I. Problems of the American Farmer during the Gilded Age

Without question the most vexing problem and the one that surpassed all others in both its negative effect and its difficulty to adjust to successfully was the problem of agricultural overproduction. In short, the American farmer produced far too much for his own good. In the years following the Civil War, agricultural production levels skyrocketed. The opening up of the Great Plains to the plow, the use of farm machinery which allowed the individual farmer to grow more, new farming techniques, and the spreading of the railroads (which made areas remote from rivers agriculturally viable by reducing transportation costs) all led to the flooding of the American market with agricultural produce.

As more and more crops were dumped onto the American market, it depressed the prices farmers could demand for their produce. Farmers were growing more and more and making less and less. If one looks at cotton production and prices during the Gilded Age, one can see the problem facing the farmer quite clearly. Between 1873 and 1894 cotton production doubled while the price of cotton fell from about 15 cents a pound to less than 6 cents a pound. The same phenomenon occurred in all other sectors of the agricultural economy.

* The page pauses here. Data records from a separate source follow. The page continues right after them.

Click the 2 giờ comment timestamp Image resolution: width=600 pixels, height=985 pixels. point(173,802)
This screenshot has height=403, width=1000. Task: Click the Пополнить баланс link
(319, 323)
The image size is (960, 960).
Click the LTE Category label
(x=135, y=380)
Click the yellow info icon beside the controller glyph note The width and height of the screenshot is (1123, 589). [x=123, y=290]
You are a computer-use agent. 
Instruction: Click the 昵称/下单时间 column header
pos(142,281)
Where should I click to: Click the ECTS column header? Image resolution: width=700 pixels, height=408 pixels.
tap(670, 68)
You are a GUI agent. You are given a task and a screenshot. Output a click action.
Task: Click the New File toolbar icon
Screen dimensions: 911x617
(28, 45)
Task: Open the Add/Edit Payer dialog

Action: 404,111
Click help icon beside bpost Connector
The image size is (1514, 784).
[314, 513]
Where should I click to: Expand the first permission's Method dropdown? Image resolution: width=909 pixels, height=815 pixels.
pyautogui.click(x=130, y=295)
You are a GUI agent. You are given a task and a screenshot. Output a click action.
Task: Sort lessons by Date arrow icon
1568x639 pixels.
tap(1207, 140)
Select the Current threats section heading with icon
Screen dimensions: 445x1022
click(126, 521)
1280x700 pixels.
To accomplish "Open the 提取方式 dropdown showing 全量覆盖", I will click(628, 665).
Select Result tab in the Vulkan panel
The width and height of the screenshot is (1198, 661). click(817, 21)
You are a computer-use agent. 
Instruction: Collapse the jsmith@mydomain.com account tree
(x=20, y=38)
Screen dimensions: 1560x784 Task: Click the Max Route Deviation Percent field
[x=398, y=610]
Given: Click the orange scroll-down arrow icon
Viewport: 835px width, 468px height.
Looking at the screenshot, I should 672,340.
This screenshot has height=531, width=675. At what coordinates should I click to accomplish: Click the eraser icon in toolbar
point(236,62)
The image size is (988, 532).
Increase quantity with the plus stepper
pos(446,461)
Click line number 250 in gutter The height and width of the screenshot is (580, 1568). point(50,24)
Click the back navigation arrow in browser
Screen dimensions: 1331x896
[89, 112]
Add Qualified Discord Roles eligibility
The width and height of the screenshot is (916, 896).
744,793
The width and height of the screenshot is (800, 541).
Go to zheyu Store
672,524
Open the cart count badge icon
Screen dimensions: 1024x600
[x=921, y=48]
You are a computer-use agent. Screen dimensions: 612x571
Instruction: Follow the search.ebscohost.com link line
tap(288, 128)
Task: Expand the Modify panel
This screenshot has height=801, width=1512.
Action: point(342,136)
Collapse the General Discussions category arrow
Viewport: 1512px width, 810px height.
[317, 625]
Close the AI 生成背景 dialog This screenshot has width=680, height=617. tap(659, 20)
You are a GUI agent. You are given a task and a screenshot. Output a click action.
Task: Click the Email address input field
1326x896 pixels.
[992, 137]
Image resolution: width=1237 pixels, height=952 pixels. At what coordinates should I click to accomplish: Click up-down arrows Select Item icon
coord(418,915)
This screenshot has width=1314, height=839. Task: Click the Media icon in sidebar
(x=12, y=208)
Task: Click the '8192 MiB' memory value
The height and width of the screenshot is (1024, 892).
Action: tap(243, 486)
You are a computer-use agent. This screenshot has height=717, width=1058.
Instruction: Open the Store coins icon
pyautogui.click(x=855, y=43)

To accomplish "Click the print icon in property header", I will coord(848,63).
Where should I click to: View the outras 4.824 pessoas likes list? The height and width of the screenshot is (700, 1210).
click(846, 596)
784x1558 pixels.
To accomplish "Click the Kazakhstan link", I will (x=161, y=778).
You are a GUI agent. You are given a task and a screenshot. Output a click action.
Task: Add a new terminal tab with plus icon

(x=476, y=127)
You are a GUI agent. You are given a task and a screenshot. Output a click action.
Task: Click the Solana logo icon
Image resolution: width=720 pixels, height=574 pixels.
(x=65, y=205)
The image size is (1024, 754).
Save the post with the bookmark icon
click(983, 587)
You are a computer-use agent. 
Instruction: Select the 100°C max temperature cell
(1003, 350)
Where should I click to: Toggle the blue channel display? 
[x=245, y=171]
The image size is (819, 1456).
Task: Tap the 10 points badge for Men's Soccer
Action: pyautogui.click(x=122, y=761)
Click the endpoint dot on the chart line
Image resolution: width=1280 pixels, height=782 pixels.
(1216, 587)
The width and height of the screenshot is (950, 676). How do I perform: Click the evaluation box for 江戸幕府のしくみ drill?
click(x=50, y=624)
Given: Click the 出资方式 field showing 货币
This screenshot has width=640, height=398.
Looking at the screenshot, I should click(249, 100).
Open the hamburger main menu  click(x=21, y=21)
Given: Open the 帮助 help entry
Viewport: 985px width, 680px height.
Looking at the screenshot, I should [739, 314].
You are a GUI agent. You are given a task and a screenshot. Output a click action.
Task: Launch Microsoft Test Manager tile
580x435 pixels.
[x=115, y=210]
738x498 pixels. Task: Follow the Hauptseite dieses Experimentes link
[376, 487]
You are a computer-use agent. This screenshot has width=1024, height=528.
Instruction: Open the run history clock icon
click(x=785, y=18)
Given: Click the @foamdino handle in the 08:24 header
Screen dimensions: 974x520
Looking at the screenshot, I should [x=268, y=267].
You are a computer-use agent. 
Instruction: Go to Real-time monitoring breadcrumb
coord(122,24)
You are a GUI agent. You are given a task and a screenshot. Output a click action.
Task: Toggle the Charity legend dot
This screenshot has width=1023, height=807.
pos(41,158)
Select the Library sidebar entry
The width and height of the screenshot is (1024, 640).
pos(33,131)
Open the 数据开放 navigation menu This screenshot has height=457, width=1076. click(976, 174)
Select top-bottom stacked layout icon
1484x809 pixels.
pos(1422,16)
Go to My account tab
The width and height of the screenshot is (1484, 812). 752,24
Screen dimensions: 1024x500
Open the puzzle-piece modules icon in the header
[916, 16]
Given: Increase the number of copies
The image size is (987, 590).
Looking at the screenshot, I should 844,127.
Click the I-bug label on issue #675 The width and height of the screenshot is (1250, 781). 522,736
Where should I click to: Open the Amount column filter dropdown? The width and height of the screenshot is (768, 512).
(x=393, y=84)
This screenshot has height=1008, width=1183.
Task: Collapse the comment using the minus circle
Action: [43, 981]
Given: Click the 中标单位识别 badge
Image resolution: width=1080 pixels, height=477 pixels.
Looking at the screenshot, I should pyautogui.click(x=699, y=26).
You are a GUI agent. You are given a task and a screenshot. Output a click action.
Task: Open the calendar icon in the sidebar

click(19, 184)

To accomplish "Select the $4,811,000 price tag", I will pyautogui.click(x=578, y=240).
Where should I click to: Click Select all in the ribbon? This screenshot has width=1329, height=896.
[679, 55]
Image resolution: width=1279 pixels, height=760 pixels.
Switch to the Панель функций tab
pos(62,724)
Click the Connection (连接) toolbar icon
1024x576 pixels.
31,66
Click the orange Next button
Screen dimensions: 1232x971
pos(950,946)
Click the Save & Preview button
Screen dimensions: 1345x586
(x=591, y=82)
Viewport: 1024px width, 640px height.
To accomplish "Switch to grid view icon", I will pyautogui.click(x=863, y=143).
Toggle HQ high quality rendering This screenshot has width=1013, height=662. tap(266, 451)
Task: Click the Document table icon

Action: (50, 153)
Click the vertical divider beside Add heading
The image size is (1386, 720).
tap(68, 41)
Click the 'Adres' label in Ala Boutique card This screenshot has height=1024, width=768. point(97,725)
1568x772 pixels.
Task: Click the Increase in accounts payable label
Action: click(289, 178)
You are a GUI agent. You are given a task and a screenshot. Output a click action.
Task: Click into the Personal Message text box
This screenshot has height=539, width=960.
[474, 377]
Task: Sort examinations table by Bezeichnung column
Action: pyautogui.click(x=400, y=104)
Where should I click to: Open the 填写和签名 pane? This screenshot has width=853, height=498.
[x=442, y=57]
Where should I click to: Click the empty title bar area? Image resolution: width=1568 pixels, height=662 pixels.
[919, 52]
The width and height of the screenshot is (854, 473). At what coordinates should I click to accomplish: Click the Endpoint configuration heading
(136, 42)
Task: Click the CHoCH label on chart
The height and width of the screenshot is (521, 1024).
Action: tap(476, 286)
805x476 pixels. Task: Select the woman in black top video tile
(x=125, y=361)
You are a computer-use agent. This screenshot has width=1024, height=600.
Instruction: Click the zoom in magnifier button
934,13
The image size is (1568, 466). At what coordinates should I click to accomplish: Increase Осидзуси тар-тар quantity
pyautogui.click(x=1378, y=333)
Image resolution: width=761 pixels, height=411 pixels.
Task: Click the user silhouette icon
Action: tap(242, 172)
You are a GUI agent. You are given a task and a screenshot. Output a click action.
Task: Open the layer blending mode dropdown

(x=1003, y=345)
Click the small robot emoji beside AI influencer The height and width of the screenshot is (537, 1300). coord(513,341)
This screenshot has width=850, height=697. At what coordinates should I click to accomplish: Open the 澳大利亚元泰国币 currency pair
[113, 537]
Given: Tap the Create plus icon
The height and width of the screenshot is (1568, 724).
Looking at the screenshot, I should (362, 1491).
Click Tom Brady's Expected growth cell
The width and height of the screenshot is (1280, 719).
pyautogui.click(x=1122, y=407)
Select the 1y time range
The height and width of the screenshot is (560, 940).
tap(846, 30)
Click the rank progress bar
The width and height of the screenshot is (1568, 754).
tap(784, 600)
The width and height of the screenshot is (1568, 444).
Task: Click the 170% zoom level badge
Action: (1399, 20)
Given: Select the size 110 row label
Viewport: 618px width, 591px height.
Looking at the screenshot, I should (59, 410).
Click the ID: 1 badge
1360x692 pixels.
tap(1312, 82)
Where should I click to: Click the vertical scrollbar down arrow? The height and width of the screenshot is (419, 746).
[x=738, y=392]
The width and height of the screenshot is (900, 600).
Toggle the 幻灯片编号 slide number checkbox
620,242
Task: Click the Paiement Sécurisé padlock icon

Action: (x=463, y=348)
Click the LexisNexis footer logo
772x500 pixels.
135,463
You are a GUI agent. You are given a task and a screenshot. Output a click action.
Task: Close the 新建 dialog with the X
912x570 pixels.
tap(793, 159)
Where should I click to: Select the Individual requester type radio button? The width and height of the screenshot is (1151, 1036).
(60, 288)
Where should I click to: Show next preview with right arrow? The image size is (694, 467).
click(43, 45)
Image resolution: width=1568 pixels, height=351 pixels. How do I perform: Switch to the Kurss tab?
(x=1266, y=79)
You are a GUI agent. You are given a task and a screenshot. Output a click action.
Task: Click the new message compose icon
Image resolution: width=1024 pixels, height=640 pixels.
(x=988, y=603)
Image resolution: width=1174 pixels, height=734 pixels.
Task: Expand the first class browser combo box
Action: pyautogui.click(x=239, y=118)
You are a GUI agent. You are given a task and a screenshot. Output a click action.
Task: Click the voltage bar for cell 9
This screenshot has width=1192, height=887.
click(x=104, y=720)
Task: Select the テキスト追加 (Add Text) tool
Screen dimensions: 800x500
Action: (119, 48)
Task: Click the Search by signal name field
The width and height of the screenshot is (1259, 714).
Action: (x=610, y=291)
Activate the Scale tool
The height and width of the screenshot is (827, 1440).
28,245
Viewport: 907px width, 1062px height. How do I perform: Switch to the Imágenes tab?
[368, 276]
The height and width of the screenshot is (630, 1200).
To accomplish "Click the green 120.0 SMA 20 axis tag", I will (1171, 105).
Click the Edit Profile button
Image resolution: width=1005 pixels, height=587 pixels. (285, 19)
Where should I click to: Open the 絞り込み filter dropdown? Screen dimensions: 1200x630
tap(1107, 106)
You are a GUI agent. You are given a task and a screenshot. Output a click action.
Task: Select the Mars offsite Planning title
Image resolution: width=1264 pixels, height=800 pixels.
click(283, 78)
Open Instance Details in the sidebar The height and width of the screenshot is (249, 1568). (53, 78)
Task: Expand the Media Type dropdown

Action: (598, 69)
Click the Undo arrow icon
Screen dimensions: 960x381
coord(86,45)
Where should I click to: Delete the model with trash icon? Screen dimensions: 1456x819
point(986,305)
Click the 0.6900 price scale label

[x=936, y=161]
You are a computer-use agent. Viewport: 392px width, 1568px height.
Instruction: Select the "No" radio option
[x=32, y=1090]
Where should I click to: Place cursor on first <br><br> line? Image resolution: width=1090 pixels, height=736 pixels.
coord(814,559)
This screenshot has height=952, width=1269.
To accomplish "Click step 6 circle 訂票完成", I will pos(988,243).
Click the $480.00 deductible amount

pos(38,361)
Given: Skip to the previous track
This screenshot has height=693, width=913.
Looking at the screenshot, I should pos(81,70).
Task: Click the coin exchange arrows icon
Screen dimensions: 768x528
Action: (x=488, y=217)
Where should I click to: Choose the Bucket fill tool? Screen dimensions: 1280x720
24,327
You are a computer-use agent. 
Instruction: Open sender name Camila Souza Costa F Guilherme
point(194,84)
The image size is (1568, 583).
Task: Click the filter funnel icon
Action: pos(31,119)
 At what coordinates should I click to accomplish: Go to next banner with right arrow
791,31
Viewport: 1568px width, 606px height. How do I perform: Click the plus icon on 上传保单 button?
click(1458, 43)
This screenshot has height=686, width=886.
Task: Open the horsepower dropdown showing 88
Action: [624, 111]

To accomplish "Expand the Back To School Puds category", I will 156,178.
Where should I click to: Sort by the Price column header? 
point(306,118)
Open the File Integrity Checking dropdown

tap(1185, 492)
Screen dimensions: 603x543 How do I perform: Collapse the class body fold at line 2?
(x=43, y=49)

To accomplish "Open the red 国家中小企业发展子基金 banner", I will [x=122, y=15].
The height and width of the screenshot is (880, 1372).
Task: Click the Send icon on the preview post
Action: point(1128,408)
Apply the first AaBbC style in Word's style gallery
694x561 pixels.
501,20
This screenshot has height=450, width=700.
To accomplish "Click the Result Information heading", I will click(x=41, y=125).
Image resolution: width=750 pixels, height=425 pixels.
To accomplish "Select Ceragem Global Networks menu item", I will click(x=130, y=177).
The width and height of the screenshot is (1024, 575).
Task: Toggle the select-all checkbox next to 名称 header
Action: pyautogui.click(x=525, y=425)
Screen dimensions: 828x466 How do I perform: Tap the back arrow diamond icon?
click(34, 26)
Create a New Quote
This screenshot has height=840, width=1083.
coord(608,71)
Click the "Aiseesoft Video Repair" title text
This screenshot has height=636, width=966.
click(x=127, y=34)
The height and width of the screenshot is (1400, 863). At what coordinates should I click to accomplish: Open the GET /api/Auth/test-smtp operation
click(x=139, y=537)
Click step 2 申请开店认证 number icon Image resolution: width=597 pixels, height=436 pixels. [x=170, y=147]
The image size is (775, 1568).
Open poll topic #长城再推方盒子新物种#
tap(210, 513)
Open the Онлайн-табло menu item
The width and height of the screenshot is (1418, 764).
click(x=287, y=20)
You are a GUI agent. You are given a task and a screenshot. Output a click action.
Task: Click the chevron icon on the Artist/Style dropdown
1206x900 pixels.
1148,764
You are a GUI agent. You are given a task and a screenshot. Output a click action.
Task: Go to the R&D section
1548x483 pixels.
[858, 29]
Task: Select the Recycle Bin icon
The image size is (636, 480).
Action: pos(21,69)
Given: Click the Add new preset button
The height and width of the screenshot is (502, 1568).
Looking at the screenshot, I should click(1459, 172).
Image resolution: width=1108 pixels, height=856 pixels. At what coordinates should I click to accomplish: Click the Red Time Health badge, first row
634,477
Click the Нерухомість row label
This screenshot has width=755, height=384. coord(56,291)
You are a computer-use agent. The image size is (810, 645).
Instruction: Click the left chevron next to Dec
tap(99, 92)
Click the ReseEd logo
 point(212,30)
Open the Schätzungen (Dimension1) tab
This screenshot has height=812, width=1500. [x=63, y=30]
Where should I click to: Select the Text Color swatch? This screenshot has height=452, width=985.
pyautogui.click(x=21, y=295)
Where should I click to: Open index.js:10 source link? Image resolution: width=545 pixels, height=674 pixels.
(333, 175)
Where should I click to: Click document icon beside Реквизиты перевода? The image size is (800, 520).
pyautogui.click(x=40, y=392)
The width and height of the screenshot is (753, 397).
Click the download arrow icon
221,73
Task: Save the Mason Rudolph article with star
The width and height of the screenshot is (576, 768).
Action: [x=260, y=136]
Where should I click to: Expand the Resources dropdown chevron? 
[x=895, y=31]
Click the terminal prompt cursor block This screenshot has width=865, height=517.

Of all the problems facing the farmer, I believe that overproduction was the gravest because it caused so many other difficulties. Not making enough to recoup expenses because of depressed crop values, farmers attempted to compensate by growing more and more. This only made the problem worse. Furthermore, inadequate income drove farmers into ever-deepening debt and exacerbated problems in other areas.

Farmers fell victim as well to the tariff policy of the United States during the Gilded Age. They were forced to buy all the manufactured goods they needed for survival on a market protected by tariff legislation at artificially high prices while selling what they produced on a largely unprotected and highly competitive market at depressed prices because of oversupply and foreign competition. Thus, the tariff policy of the country often worked a double hardship on agricultural interests.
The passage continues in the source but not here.